The netizen is associated with netizen, the number of results of structural data described in integrated use, the intelligent content analysis layer According to, the netizen and the associated analysis result data of content, using the method for data correlation, analysis obtains a networked society structure, Including Web Community, network colony, network clique.According to forum's structural data, including website, the space of a whole page, netizen, time etc., It analyzes in certain time, is often active in the netizen group of some classification of some space of a whole page of some websites, we are defined as network society Area;In Web Community, the netizen group of certain class sensitive subjects is often simultaneously participated in, we are defined as network colony;In network group In vivo, unified subject under discussion is often participated in, i.e., the group of unified root patch and money order receipt to be signed and returned to the sender, we are defined as network clique.
The interest analysis layer is associated with according to the netizen with content, the netizen is associated with netizen and the tendentiousness Analysis carries out netizen interest analysis prediction.The interest analysis layer includes: netizen's models repository module, for single net The conclusion and summary of the people and netizen group past interest analysis form empirical model, and supply subsequent point as machine learning knowledge Analysis;Netizen interest analysis module, for analyzing interest and the netizen group of single netizen according to netizen's models repository module The point of interest of body;Netizen interest development prediction module, for according to netizen's models repository module, prediction to judge single net The development of the following interest of the people and netizen group.

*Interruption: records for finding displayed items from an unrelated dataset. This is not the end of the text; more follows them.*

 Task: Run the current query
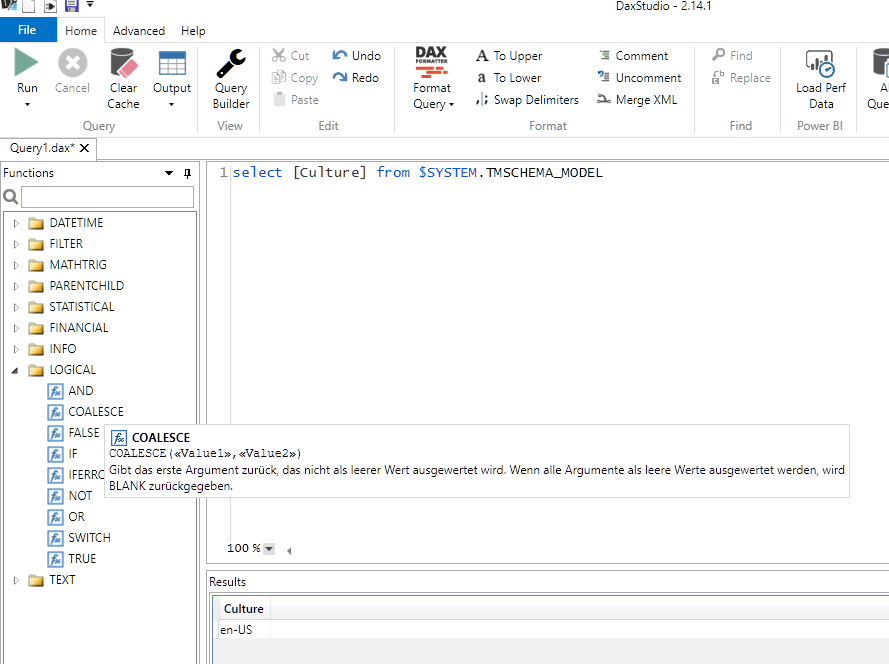27,70
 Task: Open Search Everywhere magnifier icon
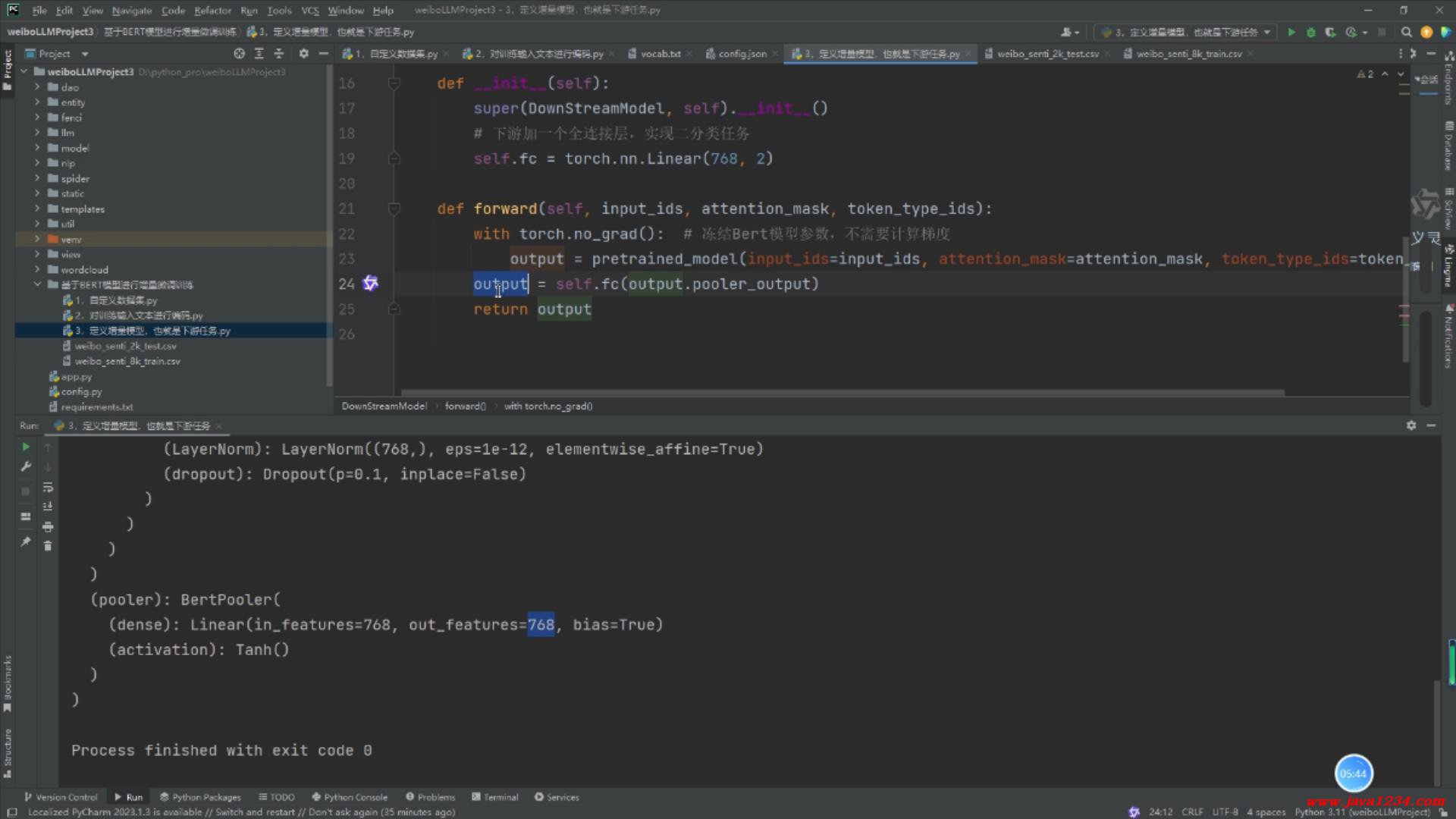coord(1407,32)
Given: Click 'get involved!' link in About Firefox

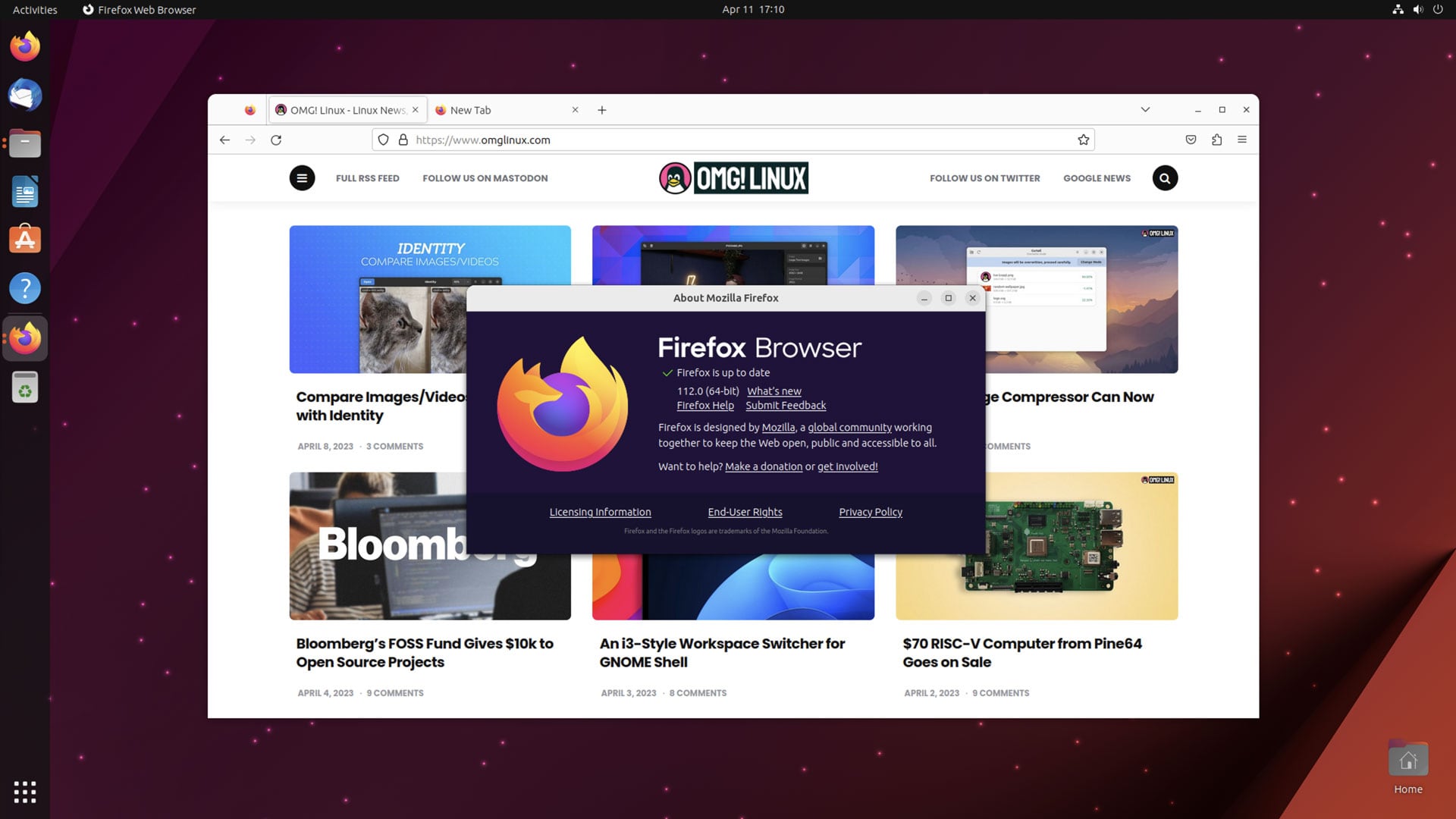Looking at the screenshot, I should (847, 466).
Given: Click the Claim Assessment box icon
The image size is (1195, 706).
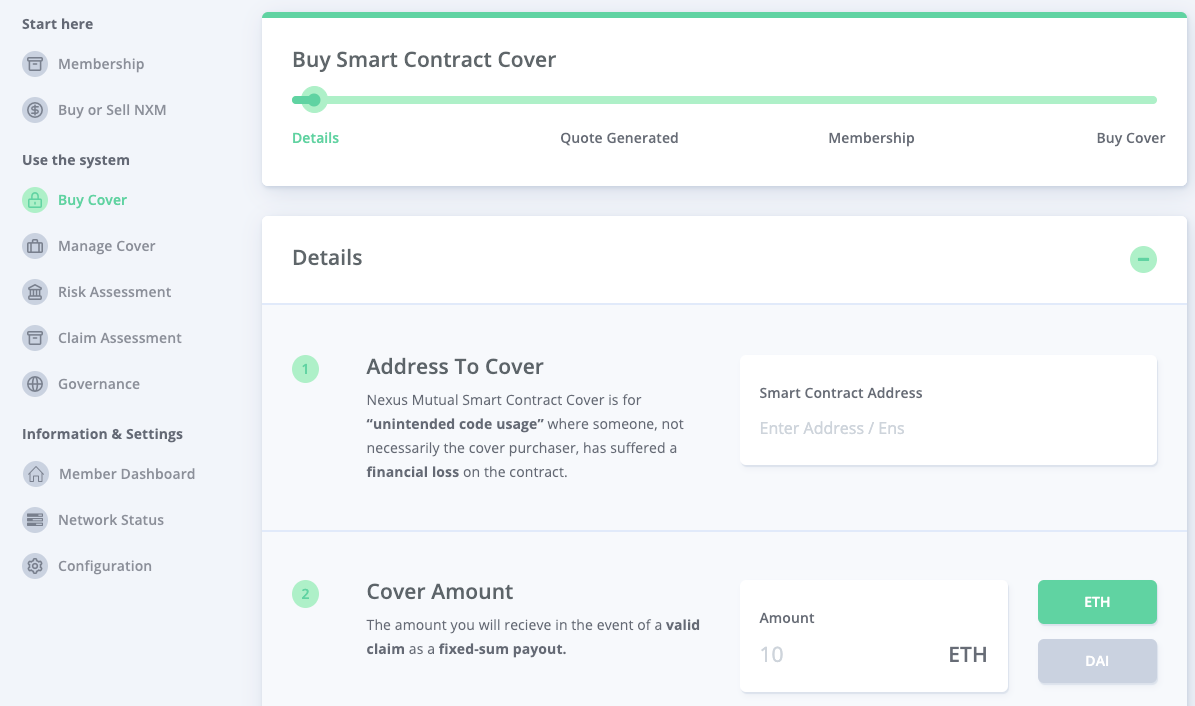Looking at the screenshot, I should 35,338.
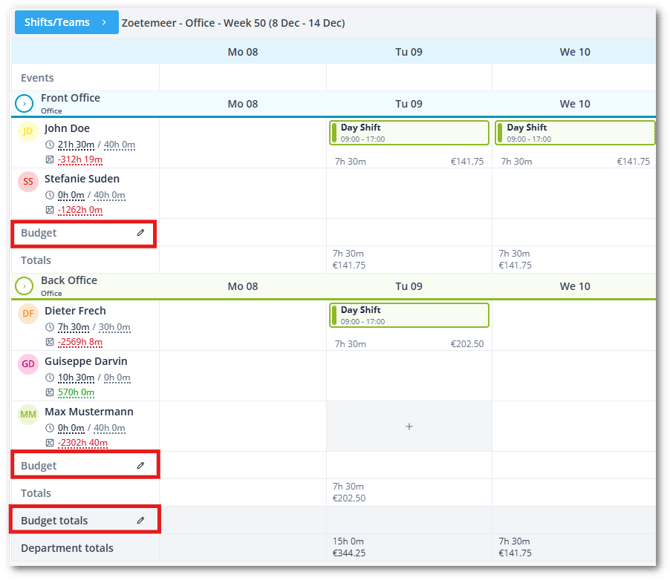Screen dimensions: 670x580
Task: Open John Doe's Wednesday Day Shift
Action: tap(574, 133)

Netizen's models repository module is to go over the conclusion and summary of interest analysis to netizen and group, forms Empirical Mode Type, and as machine learning knowledge, for subsequent analysis.Netizen's models repository has recorded the interest probabilities system of netizen and group Score cloth, and development and change over a period.
The netizen interest analysis module, not only analyzes the interest of single netizen, also analyzes the interest of network group Point.The method mainly used be according to netizen and content relating module analysis as a result, netizen and netizen's relating module analysis as a result, In conjunction with netizen's models repository, comprehensively considers netizen and the previous interest experience of group, judge that netizen's current interest is distributed.
The netizen interest development prediction module is known according to where the current discussion hot spot of netizen and group with netizen's model Know library and obtain previous development model, after comparison, prediction appropriate is made to the development of interest from now on of netizen and group and is judged.I Use Markov model, the upper probability distribution using point of interest at every point of time, according to the general of current interest point Rate distribution, to be made that forecast analysis to the development of the following point of interest to a certain extent.
The present invention has substantive distinguishing features and marked improvement: (1) by excavating to netizen and the associated depth of content, to net China Association for Promoting Democracy's row interest analysis;(2) it by the analysis to network crowd, excavates, obtains netizen and institute's role and risen on network The effect arrived, to excavate out the motivation of netizen;(3) by the way of netizen's models repository, it is related to accumulate a large amount of netizen The model of information reapplies in current data analysis, is conducive to where analyzing the interest of netizen on the whole, and make suitable Work as prediction.
It is proposed by the present invention using association, netizen's models repository between the association of netizen and content, netizen as technical foundation The system for analyzing and predicting netizen interest in forum based on data mining realized, makes full use of network content information, netizen's information, goes through History data information, effective solution excavate demand to the depth of the netizen interest analysis based on forum, are suitable for network public-opinion The implementation of analysis system.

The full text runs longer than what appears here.